Hands on With The Archives Unleashed Toolkit

Welcome to the Archives Unleashed Toolkit hands-on walkthrough!

Spark Terminal The reality of any hands-on workshop is that things will break. We’ve tried our best to provide a robust environment that can let you walk through the basics of the Archives Unleashed Toolkit alongside us.

If you have any questions, let Nick Ruest or Ian Milligan know.

Table of Contents

Installation and Use

Got Docker?

This lesson requires that you install Docker. We have instructions on how to install Docker here.

Later in this lesson, we use the networking tool Gephi.

Make sure that Docker is running! If it isn’t you might see an error like docker: Cannot connect to the Docker daemon at unix:///var/run/docker.sock. Is the docker daemon running? – make sure to run it (on Mac, for example, you need to run the Docker application itself).

Make a directory in your userspace, somewhere where you can find it: on your desktop, perhaps. Call it data. In my case, I will create it on my desktop and it will have a path like /Users/ianmilligan1/desktop/data.

Use the following command, replacing /path/to/your/data with the directory. If you want to use your own ARC or WARC files, please put them in this directory.

docker run --rm -it -v "/path/to/your/data:/data" archivesunleashed/docker-aut:0.17.0

For example, if your files are in /Users/ianmilligan1/desktop/data you would run the above command like:

docker run --rm -it -v "/Users/ianmilligan1/desktop/data:/data" archivesunleashed/docker-aut:0.17.0

Troubleshooting Tips

The above commands are important, as they make the rest of the lesson possible!

Remember that you need to have the second :/data in the above example. This is making a connection between the directory called “data” on my desktop with a directory in the Docker virtual machine called “docker.”

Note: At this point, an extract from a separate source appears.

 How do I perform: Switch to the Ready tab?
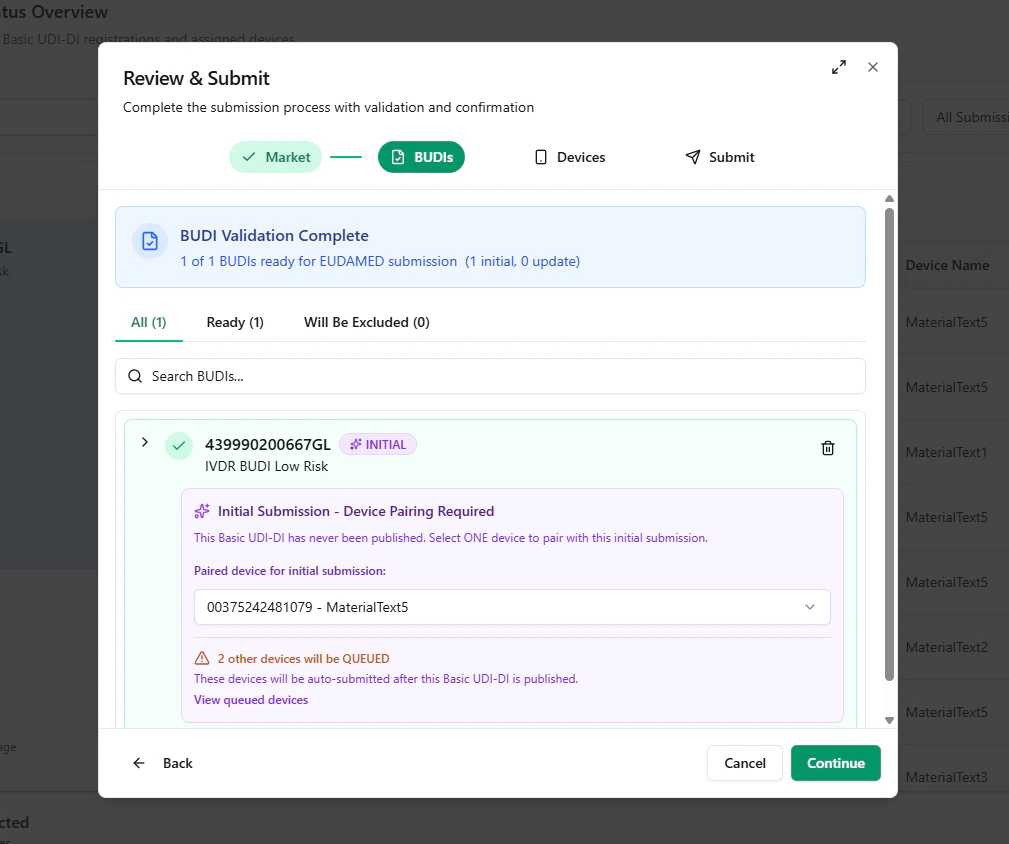234,322
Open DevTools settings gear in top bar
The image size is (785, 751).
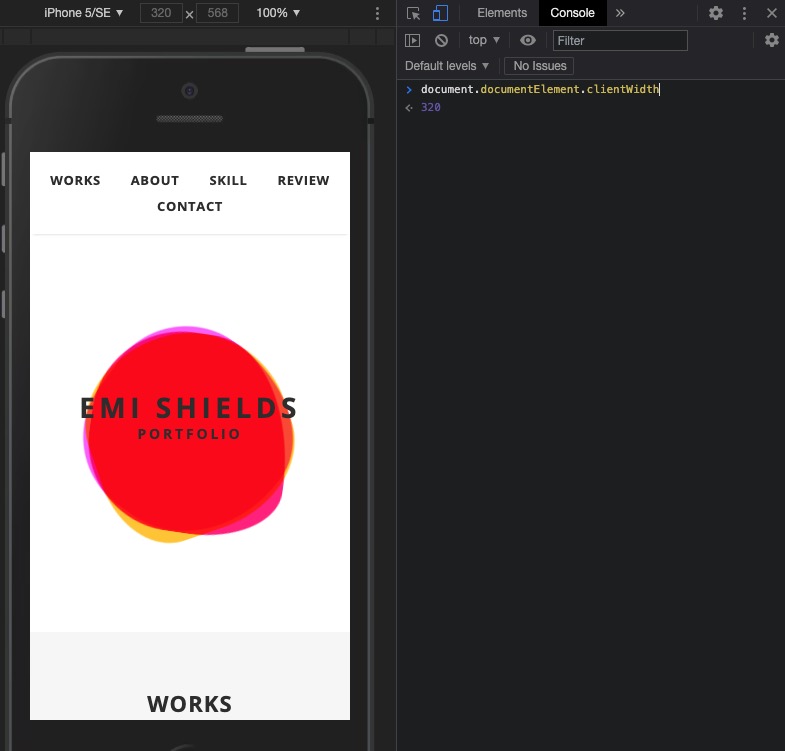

Also, if you are using Windows, you will need to provide the path as it appears in your file system. For example: C:\Users\ianmilligan1\data.

Once you run this command, you will have to wait a few minutes while data is downloaded and AUT builds. Once it is all working, you should see:

Welcome to
      ____              __
     / __/__  ___ _____/ /__
    _\ \/ _ \/ _ `/ __/  '_/
   /___/ .__/\_,_/_/ /_/\_\   version 2.3.2
      /_/

Using Scala version 2.11.8 (OpenJDK 64-Bit Server VM, Java 1.8.0_151)
Type in expressions to have them evaluated.
Type :help for more information.

scala>

Hello World: Our First Script

Now that we are at the prompt, let’s get used to running commands. The easiest way to use the Spark Shell is to copy and paste scripts that you’ve written somewhere else in.

Fortunately, the Spark Shell supports this functionality!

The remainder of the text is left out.